Compiti da svolgere —
1. Estrai dal racconto del cerbiatto, senza alcuna modifica, il passo che si apre con le parole contenenti "Sulla strada degli" e si chiude con "riesce a scavalcarlo.".
2. Stabilisci se le seguenti affermazioni concordano con il racconto del cerbiatto: (a) il racconto è stato scritto il 31 maggio 2023; (b) il cerbiatto riesce a scavalcare il guard-rail; (c) il padre di chi racconta non è più in vita da 22 anni. Per ciascuna rispondi sì o no e cita testualmente le parole del racconto che lo stabiliscono.
3. Prosegui il racconto del cerbiatto a partire dall'ultima frase riportata.

Racconto di primavera

Sulla strada degli uomini

Scritto il 31 Maggio 2023 da Monica Capretti

La storia comincia così: tornavamo da un tranquillo week-end trascorso tra i monti Sibillini, seduti in auto con la musica accesa e già proiettati verso la “pazza folla” della città, ci lasciavamo cullare dalla solita malinconia da rientro.
Qualcosa però attira la nostra attenzione.
Cosa c’è lì sul bordo della strada?!
Sta camminando lungo il guard-rail ma non riesce a scavalcarlo.
È un cerbiatto. I nostri occhi increduli seguono il giovanissimo cervo che dal passo incerto e ancora tremolante lasciava intendere un’ancora scarsissima esperienza di mondo.
Cosa facciamo adesso?
Ci guardiamo ansiosi.
Il piccolo è proprio dietro la curva ed è domenica. Non sono zone particolarmente frequentate ma durante i fine settimana il traffico aumenta e spesso le auto si scordano della possibilità di incontrare animali sulla carreggiata ed eccedono con l’acceleratore. Avevo già avuto molte esperienze di incontri con animali selvatici, tutte esperienze emozionanti che in un modo o nell’altro mi porto dentro …stavolta però era diverso.
Tutte le altre volte non ho mai pensato di intervenire ma anzi ho sempre cercato di essere invisibile ma questa volta ho sentito immediatamente l’esigenza di fare qualcosa per evitare un epilogo tristissimo. Era la prima volta che sulle “mie montagne”, tra i luoghi della mia infanzia e spero del mio futuro, vedevo un cerbiatto. Da bambina ascoltavo rapita e sognante i racconti di mio padre sui suoi incontri con i selvatici che avvenivano proprio tra quelle vallate dove ancora sento echi e ricordi del passato. Una storia in particolare mi torna spesso in mente: di quando sì trovò davanti ad un lupo e del breve ma intenso momento in cui i loro sguardi si sono incrociati. Babbo, così l’ho sempre chiamato affettuosamente, sono 22 anni che non è più tra noi, eppure ho un ricordo molto vivido dei suoi occhi emozionati ogni volta che raccontava questo episodio.

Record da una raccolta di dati
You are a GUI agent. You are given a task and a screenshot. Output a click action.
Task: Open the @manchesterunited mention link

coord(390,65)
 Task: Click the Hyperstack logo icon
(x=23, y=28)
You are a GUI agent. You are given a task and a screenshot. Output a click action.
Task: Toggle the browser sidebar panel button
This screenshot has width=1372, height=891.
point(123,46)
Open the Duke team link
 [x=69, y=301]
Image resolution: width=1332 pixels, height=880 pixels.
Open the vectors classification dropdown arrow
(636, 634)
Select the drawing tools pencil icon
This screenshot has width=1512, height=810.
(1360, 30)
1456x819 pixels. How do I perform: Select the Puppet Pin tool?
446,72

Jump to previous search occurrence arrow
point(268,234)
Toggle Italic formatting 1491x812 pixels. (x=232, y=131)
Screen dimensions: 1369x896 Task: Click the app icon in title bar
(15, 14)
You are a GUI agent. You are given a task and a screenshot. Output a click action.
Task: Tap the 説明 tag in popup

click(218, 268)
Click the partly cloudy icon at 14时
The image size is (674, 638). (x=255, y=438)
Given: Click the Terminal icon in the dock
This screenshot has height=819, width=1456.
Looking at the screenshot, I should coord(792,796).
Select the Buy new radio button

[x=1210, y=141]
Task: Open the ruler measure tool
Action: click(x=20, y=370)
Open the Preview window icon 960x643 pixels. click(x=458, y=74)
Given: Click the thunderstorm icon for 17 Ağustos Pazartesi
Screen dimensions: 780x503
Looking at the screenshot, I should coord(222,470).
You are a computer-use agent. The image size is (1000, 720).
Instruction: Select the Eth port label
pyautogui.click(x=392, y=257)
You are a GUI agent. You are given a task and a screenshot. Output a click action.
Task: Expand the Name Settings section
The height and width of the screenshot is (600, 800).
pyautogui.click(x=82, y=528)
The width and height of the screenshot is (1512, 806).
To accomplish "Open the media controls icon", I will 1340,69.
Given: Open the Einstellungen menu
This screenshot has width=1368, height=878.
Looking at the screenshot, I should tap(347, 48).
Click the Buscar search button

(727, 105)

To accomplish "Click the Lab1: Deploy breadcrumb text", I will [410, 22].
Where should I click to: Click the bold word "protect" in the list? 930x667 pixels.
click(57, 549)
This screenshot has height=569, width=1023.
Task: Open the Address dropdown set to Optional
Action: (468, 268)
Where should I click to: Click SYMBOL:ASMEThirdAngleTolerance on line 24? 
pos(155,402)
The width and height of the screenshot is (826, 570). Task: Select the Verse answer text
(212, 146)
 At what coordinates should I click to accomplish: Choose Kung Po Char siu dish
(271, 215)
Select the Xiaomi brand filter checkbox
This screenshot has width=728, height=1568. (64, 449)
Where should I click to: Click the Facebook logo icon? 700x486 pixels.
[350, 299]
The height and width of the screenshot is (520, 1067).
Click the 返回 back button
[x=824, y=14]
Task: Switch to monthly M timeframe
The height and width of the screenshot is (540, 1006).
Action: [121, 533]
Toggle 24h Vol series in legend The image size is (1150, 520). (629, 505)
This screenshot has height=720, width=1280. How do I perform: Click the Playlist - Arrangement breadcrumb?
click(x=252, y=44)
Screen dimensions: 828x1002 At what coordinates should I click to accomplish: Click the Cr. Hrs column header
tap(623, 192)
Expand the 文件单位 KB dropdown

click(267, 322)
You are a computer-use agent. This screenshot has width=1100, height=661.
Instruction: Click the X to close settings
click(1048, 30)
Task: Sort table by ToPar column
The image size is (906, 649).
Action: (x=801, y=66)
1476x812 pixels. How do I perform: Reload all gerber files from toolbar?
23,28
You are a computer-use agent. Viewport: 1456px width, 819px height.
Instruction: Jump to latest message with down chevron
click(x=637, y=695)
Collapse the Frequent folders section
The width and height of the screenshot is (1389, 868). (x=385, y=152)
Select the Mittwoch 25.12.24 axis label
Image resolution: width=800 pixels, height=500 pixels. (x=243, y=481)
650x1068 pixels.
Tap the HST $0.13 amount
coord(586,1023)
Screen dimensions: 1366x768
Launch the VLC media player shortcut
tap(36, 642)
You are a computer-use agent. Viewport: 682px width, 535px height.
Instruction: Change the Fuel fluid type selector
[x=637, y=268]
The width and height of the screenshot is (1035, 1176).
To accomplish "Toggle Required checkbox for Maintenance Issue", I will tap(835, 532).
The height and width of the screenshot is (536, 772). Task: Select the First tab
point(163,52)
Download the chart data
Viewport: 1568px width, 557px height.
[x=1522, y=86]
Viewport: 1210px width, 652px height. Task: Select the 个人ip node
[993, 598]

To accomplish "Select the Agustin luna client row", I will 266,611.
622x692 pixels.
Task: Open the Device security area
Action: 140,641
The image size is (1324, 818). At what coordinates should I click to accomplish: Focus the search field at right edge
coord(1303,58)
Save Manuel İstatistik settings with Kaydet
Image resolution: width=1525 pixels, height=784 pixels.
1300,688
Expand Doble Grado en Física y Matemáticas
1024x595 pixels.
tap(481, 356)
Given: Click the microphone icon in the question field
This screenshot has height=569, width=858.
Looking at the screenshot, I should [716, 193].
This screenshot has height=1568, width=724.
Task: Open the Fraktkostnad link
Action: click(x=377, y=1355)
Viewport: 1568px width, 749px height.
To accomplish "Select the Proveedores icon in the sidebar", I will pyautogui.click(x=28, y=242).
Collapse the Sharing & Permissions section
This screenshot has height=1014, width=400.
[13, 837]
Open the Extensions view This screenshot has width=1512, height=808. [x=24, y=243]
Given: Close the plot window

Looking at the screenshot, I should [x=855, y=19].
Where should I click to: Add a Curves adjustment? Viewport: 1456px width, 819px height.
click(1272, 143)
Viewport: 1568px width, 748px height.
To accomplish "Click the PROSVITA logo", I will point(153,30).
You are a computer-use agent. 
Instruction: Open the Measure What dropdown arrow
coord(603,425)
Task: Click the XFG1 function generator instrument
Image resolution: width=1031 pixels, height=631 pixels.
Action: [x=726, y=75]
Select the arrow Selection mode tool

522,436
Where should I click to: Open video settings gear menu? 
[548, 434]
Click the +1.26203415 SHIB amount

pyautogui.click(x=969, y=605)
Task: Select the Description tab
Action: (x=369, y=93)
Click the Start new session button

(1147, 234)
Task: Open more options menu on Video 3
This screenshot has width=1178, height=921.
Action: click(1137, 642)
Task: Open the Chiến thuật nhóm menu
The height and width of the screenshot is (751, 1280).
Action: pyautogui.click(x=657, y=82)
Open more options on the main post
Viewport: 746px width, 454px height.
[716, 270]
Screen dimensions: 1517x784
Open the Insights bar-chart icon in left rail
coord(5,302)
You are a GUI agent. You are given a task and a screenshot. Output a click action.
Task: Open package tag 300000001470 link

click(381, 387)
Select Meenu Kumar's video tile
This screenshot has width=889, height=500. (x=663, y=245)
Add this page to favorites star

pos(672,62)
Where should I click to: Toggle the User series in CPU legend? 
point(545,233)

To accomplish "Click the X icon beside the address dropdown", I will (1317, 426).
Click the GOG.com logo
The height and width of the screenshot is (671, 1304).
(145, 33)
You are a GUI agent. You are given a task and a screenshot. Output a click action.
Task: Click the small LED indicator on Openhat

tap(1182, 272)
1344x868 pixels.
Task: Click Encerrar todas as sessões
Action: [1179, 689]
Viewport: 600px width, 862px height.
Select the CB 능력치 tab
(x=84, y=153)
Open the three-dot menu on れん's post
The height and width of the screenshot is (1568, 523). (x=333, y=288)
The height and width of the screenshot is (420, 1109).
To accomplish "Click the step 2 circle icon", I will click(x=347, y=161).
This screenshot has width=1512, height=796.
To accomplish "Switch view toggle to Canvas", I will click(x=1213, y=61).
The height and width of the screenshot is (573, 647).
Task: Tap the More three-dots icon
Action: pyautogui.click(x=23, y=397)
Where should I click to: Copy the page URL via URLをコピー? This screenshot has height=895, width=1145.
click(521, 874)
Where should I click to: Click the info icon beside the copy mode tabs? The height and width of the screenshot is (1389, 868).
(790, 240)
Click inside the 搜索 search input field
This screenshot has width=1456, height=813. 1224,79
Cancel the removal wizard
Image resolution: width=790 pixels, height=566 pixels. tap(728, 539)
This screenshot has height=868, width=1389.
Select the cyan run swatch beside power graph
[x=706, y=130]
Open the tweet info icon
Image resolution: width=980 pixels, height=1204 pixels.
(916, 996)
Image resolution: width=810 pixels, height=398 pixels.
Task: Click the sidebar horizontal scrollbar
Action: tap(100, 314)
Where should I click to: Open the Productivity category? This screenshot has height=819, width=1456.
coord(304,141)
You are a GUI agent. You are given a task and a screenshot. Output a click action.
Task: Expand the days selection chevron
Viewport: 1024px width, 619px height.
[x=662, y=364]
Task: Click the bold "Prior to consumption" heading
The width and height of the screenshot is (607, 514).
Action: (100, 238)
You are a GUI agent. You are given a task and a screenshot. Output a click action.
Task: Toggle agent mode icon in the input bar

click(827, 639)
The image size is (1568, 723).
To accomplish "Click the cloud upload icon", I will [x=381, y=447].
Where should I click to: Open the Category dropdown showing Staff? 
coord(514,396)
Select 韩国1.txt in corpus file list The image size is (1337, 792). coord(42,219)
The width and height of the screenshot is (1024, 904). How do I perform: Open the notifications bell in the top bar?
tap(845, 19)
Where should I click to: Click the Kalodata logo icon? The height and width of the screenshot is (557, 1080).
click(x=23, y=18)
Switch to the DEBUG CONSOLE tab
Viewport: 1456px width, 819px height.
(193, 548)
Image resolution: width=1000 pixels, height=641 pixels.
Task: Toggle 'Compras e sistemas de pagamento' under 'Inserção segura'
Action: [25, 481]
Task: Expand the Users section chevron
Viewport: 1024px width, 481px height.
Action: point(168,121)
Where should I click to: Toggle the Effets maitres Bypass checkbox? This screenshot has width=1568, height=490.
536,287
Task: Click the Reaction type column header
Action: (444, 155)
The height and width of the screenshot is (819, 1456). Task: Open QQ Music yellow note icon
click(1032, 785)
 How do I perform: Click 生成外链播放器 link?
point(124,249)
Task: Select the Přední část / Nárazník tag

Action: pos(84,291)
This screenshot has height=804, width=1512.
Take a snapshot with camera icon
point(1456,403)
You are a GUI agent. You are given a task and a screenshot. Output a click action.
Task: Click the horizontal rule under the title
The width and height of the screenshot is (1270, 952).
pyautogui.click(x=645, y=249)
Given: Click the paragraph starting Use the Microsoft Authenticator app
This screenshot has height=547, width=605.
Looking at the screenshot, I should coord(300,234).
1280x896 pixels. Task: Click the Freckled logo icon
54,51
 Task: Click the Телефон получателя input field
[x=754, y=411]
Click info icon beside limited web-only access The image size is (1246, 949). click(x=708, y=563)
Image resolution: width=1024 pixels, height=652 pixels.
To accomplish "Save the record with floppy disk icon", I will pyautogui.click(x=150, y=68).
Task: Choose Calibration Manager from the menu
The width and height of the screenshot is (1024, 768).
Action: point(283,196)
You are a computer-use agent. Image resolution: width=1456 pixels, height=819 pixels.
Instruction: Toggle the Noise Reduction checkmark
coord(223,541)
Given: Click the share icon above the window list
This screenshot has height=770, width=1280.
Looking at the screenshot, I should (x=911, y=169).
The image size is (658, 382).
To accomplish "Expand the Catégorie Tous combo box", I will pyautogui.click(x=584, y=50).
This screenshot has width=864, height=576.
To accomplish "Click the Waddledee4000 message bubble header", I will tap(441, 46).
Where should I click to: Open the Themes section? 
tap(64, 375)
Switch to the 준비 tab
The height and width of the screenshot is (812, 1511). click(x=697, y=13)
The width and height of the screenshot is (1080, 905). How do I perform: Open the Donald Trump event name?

Risposte scritte —
1.
Sulla strada degli uomini

Scritto il 31 Maggio 2023 da Monica Capretti

La storia comincia così: tornavamo da un tranquillo week-end trascorso tra i monti Sibillini, seduti in auto con la musica accesa e già proiettati verso la “pazza folla” della città, ci lasciavamo cullare dalla solita malinconia da rientro.
Qualcosa però attira la nostra attenzione.
Cosa c’è lì sul bordo della strada?!
Sta camminando lungo il guard-rail ma non riesce a scavalcarlo.

2.
(a) Sì: "Scritto il 31 Maggio 2023".
(b) No: "non riesce a scavalcarlo".
(c) Sì: "sono 22 anni che non è più tra noi".

3.
Come mio padre mi lascio affascinare dalla natura, da anni seguo le impronte, fotografo cerve e cervi e ad ottobre mi lascio rapire dai bramiti. Non sarei mai andata via lasciando il cerbiatto in balia degli uomini, della strada e delle macchine.
Scendo dall’auto e provo a scortarlo verso il bosco più vicino ma il passaggio di un’auto lo spaventa. Il cerbiatto corre lungo il guard-rail sbattendoci ripetutamente contro fino ad accasciarsi a terra esausto.
Appena lo raggiungo percepisco chiaramente il suo terrore, sono agitata anche io e so che la mia presenza lo turberà ulteriormente. Senza toccarlo comincio a battere le mani per cercare di farlo spostare ma appena rimesso in piedi riprende a seguire il guard-rail incapace di scavalcarlo. Non voglio toccarlo perché so che rischierei di fare danni irreparabili lasciandogli addosso il mio odore. La madre potrebbe non riconoscerlo più e quindi abbandonarlo. Neanche questo è il finale della storia che desidero.
Mentre insisto nel direzionarlo verso la boscaglia succede qualcosa che mi stupisce più di quanto già non lo fossi.
Dall’altra parte della strada, poche centinaia di metri più avanti, sbuca dal bosco un altro cerbiatto che si avvicina cautamente ed osserva incuriosito quella strana creatura bipede che batte le zampe dietro a quello che, ho pensato, potrebbe essere suo fratello.
Da un lato la meraviglia, l’incanto di un incontro sognato per anni e dall’altro l’angoscia per una situazione che vedo peggiorare davanti ai miei occhi: ora sono diventati due i cerbiatti che sento di dover allontanare dalla strada! Non mi perdo d’animo e persevero nell’accorato tentativo di accompagnare il primo fuori dalla strada mentre con la coda dell’occhio vedo l’altro che fortunatamente si volta e torna da dove era venuto, nascosto nella boscaglia.
Dopo infiniti tentativi il piccolo cervo riesce finalmente ad attraversare la strada, io continuo ancora un po' a seguirlo spingendolo verso la direzione in cui l’altro è ormai scomparso completamente dalla mia vista.
Quando ci troviamo di fronte ad una breve ma ripida salita che separa la strada dal bosco non posso fare a meno di provare ammirazione e commozione notando le sue lunghe ed esili zampe che cercano con estrema fatica la forza di superare quell’ostacolo; uno dei primi che la vita selvatica ha in serbo per lui; una delle prime volte in cui ha guardato in faccia un uomo e ha calpestato le sue strade nere.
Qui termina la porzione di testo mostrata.